In the transcript on the cabinet nominees, update the stretch from "MICHAEL BRUNE, Sierra" through "a great lady." by swapping "Red Sox" for "Celtics", and write out that stretch again.

#### PASSAGE TO READ
** Start **

Scott Segal, if you had to look at what you saw today in these announcements, what would you say the administration’s priorities are?

SCOTT SEGAL, Bracewell & Giuliani: Well, I often remind folks on Capitol Hill that even if you oppose the president’s choice, you don’t get to pick the Cabinet yourself.

And, in this instance, I think we have got some interesting choices that I believe advance the ball forward. With respect to Gina McCarthy, she’s shown herself to be open and very direct. I don’t always agree with the final result she reaches on rules. Sometimes, the benefits and costs of those rules are both overstated and understated. And that can be problematic. But when there are problems — and there are always problems with 1,000-page EPA rules, Gina McCarthy at least wants to hear about it and interact with the regulated community.

Ernie Moniz brings a very clear-eyed approach to the Department of Energy — and here’s something interesting — an actual familiarity with energy policy, which will be a refreshing change at the Energy Department.

And, last, as far as Sally Jewell is concerned, a big question mark. As far as we know, she doesn’t have experience with the signal issues that face the Interior Department, from things like regional haze in our national parks to offshore oil and gas development to fracking on public land. These are big issues, but she has no real experience in them. Maybe she will be good, though.

GWEN IFILL: Michael Brune, as you look at the president choices and you look at his priorities, how are they lining up for you?

MICHAEL BRUNE, Sierra Club: Pretty good so far.

We’re — to take it in reverse order, Sally Jewell we think is an excellent post, has the potential to be a transformative post, because for the first time you have someone running the Department of the Interior who looks at our natural resources and economic base that can be built from them from the recreation to be found, hiking, hunting, fishing, rafting, in our natural resources as the former head of the — of REI.

Gina McCarthy, of course, has been fantastic over the last four years in helping to safeguard our air and water and our climate and has put forward some of the most powerful rules to transition towards clean energy. She is a Red Sox fan, but other than that, she seems like a great lady.

** End **

#### DATA ENTRIES
** Start **

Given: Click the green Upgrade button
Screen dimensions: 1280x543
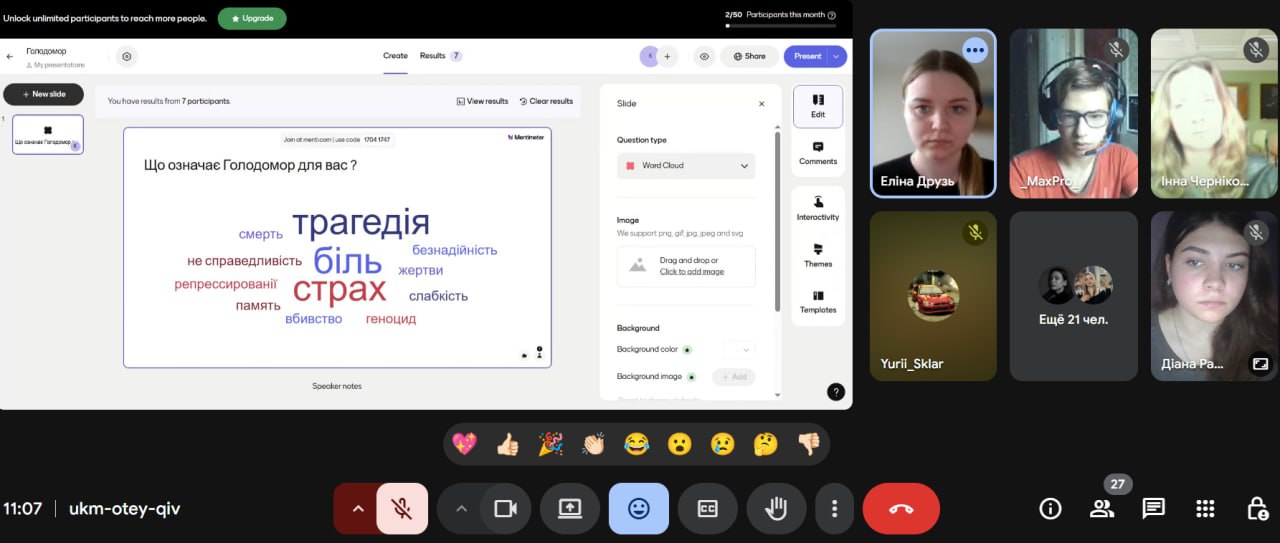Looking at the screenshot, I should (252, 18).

** End **
** Start **

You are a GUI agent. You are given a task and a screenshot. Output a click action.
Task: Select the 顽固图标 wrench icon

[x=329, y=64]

** End **

#### EXERCISE OUTPUT
MICHAEL BRUNE, Sierra Club: Pretty good so far.

We’re — to take it in reverse order, Sally Jewell we think is an excellent post, has the potential to be a transformative post, because for the first time you have someone running the Department of the Interior who looks at our natural resources and economic base that can be built from them from the recreation to be found, hiking, hunting, fishing, rafting, in our natural resources as the former head of the — of REI.

Gina McCarthy, of course, has been fantastic over the last four years in helping to safeguard our air and water and our climate and has put forward some of the most powerful rules to transition towards clean energy. She is a Celtics fan, but other than that, she seems like a great lady.